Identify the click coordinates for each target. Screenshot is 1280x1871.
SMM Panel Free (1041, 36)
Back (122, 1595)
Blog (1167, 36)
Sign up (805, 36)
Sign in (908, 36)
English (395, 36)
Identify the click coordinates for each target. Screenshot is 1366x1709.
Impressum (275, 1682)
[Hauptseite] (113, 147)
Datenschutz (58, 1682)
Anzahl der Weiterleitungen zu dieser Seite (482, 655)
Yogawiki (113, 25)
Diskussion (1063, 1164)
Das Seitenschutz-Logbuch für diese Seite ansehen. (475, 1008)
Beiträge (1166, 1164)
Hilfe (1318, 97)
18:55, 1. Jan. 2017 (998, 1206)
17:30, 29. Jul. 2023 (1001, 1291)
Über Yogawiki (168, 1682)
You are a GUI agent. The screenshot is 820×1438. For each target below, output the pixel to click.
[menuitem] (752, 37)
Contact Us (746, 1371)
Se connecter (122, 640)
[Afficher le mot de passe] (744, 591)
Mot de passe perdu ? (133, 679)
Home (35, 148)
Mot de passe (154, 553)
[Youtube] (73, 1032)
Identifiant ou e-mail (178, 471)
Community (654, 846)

________________________

Reproduce all of the entries verbatim.

§ ANSWER TO THIS PROBLEM
Identify the click coordinates for each target. Screenshot is 1280x1871.
SMM Panel Free (1041, 36)
Back (122, 1595)
Blog (1167, 36)
Sign up (805, 36)
Sign in (908, 36)
English (395, 36)
Identify the click coordinates for each target. Screenshot is 1366x1709.
Impressum (275, 1682)
[Hauptseite] (113, 147)
Datenschutz (58, 1682)
Anzahl der Weiterleitungen zu dieser Seite (482, 655)
Yogawiki (113, 25)
Diskussion (1063, 1164)
Das Seitenschutz-Logbuch für diese Seite ansehen. (475, 1008)
Beiträge (1166, 1164)
Hilfe (1318, 97)
18:55, 1. Jan. 2017 (998, 1206)
17:30, 29. Jul. 2023 (1001, 1291)
Über Yogawiki (168, 1682)
You are a GUI agent. The screenshot is 820×1438. For each target below, output the pixel to click.
[menuitem] (752, 37)
Contact Us (746, 1371)
Se connecter (122, 640)
[Afficher le mot de passe] (744, 591)
Mot de passe perdu ? (133, 679)
Home (35, 148)
Mot de passe (154, 553)
[Youtube] (73, 1032)
Identifiant ou e-mail (178, 471)
Community (654, 846)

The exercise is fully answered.